EXERCISE INSTRUCTIONS:
**a.** Please extract the passage of the consumer socialization article starting with "It’s common knowledge" and going on through "family (see below).", copying it word for word.
**b.** Answer these questions using the consumer socialization article.
(i) What does psychology call acquiring skills for consumer purchase behavior?
(ii) How many survey responses did the "Digital Mom" study compile?
(iii) Which media do moms 45 and up use, according to that study?

PAGE TEXT:
··········
It’s common knowledge that all children learn basic skills from Mom and Dad, and that they make parents proud when they walk, talk and tie their shoes for the first time. Less known, however, is the genetic predisposition for product worship — or the process of learning how to shop and consume from parents and elders. You might have a specific brand of laundry detergent, for example, that your mom used when you were a kid; perhaps you can’t imagine using anything else. In psychology, acquiring skills for consumer purchase behavior is called consumer socialization — and it’s proof that consumerism runs in the family (see below).
This process is important for marketers because they can essentially acquire two markets by selling one product. To stick with the example from above, a company that produces laundry detergent would be wise to target moms who are looking to clean tough stains from their kids’ clothes after a long day of playing in the dirt. These moms buy the brand consistently and they become loyal customers; their kids, usually tagging along while Mom does the household shopping, become accustomed to the packaging and learn which product to pick up and put in the shopping cart. Kids, now familiar with the brand, will likely choose it when they have their own choice of laundry detergent. There are now two loyal customers, all from targeting moms effectively.
Meanwhile, an important aspect to consider is that moms are now using social media more than ever, which should affect marketers and how they reach out to potential customers. Along with CafeMom, an online community for mothers, the ad agency Razorfish released a study called “Digital Mom” in 2009 that compiled data from 1,500 survey responses from moms aged 18 to 64 with at least one child under 18 in the household. The study profiled different types of mothers and found that moms under 35 use social networks, SMS and mobile browsing while moms 45 and up use websites, online consumer reviews and podcasts. The key factor is that many moms are engaging in new media to learn about products and to make decisions about what to buy for themselves and for their children. Marketers would be wise to capitalize on this knowledge and adapt their campaigns to suit the needs of moms who could potentially bring them those two generations of customers.
··········
Dataset entries
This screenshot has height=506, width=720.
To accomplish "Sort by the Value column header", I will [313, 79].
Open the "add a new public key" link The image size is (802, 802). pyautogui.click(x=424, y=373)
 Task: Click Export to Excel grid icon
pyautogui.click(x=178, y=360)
··········
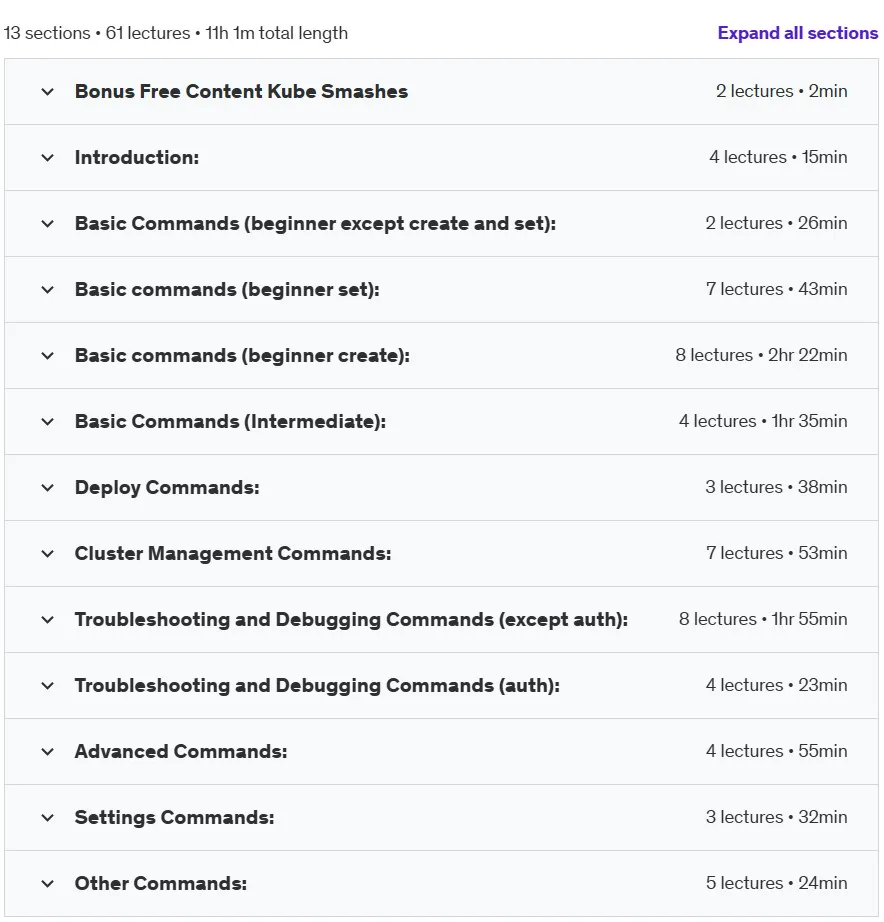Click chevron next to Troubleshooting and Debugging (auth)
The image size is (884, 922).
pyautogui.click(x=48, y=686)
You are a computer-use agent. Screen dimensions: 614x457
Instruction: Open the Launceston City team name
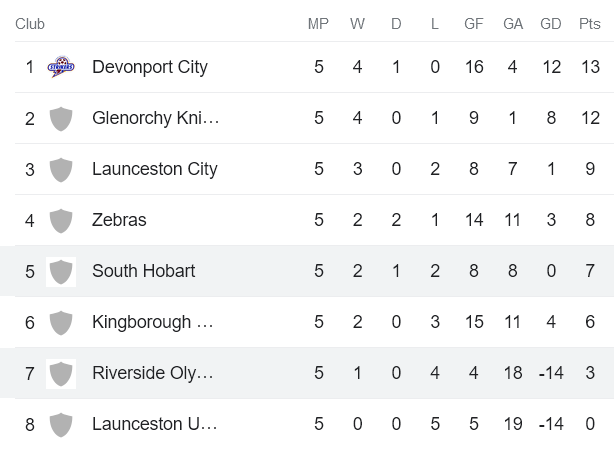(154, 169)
··········
SOLVED PROBLEMS:
**a.**
It’s common knowledge that all children learn basic skills from Mom and Dad, and that they make parents proud when they walk, talk and tie their shoes for the first time. Less known, however, is the genetic predisposition for product worship — or the process of learning how to shop and consume from parents and elders. You might have a specific brand of laundry detergent, for example, that your mom used when you were a kid; perhaps you can’t imagine using anything else. In psychology, acquiring skills for consumer purchase behavior is called consumer socialization — and it’s proof that consumerism runs in the family (see below).

**b.**
(i) Consumer socialization
(ii) 1,500
(iii) Websites, online consumer reviews and podcasts